In the final three months of 2025, Caesars’ Strip properties posted $1.04 billion in net revenue, a 3.4 percent drop, with $182 million in reported net income, down 4.7 percent from the same quarter a year earlier.
Caesars CEO Tom Reeg downplayed the 2025 figures during an earnings call Tuesday afternoon. Reeg said “the allure of the (Las Vegas) market has not changed,” adding that he was “optimistic” about the current year and the future.
“I think this is normal economic cycle activity in leisure for us,” he said, noting that the final three months of 2025 were among the best fourth quarters in the company’s history. “So, there’s really no crisis happening in Vegas. It’s normal cyclicality, and it will play itself out.”
Las Vegas saw its first year-over-year visitation decline in the post-COVID era last year. According to the Las Vegas Convention and Visitors Authority, 38.5 million people visited the city in 2025, down 7.5 percent from 2024, and the lowest annual total since 2021.
Caesars’ biggest competitor, MGM Resorts International, which operates nine casinos and four non-gaming hotels on the Strip, suffered a similar fate in 2025 because of the city’s tourism dip. MGM Resorts generated $8.4 billion in net revenue last year from its Las Vegas operations, down 4 percent, and $2.9 billion in core operating earnings, an 8 percent decline from 2024.
Reeg attributed Caesars’ downturn primarily to broader leisure softness and normal economic cycles rather than price fatigue on the Strip. He said Caesars has not seen customer pushback on hotel room rates, resort fees or other pricing, despite growing public criticism about rising costs in Las Vegas.
“We know that the pricing gets focus on social media… But that’s not really what’s driving what’s happening in Vegas,” he said. “There’s nothing unusual happening here.
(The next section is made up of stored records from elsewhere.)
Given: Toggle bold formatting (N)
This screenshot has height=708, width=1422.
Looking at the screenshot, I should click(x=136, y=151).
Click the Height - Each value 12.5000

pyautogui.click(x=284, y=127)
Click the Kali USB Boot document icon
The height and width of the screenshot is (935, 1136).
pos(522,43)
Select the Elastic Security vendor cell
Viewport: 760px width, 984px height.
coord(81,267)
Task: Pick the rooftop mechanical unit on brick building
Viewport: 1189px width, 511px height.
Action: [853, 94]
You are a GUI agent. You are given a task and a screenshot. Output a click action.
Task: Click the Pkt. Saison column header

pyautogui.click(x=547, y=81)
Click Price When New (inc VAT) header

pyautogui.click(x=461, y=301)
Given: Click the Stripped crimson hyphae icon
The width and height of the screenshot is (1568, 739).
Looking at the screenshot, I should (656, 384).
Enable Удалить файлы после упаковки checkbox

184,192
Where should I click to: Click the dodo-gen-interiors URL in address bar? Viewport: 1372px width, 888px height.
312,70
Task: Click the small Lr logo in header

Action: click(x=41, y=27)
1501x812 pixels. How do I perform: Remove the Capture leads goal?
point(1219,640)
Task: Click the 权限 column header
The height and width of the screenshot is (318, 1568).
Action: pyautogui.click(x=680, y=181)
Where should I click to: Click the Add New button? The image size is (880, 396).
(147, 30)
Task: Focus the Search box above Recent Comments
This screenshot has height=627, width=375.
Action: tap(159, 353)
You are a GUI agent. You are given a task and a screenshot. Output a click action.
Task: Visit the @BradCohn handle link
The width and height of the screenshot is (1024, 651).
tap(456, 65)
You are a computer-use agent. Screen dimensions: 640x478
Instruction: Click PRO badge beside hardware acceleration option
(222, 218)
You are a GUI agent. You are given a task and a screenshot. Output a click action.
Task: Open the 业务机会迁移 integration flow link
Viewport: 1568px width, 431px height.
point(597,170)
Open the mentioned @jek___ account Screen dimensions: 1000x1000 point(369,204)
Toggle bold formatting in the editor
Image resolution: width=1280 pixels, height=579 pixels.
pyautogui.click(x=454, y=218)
I’d expect it to recover as time goes by, and we’re already seeing that happen over (the) fourth quarter and into (the) first quarter (of 2026).”
Companywide, Reno-based Caesars reported $11.5 billion in net revenue for 2025, up 2.4 percent from the prior year, but the company swung to a $502 million net loss. Executives attributed the shift primarily to the absence of more than $350 million in one-time gains from asset sales recorded in 2024.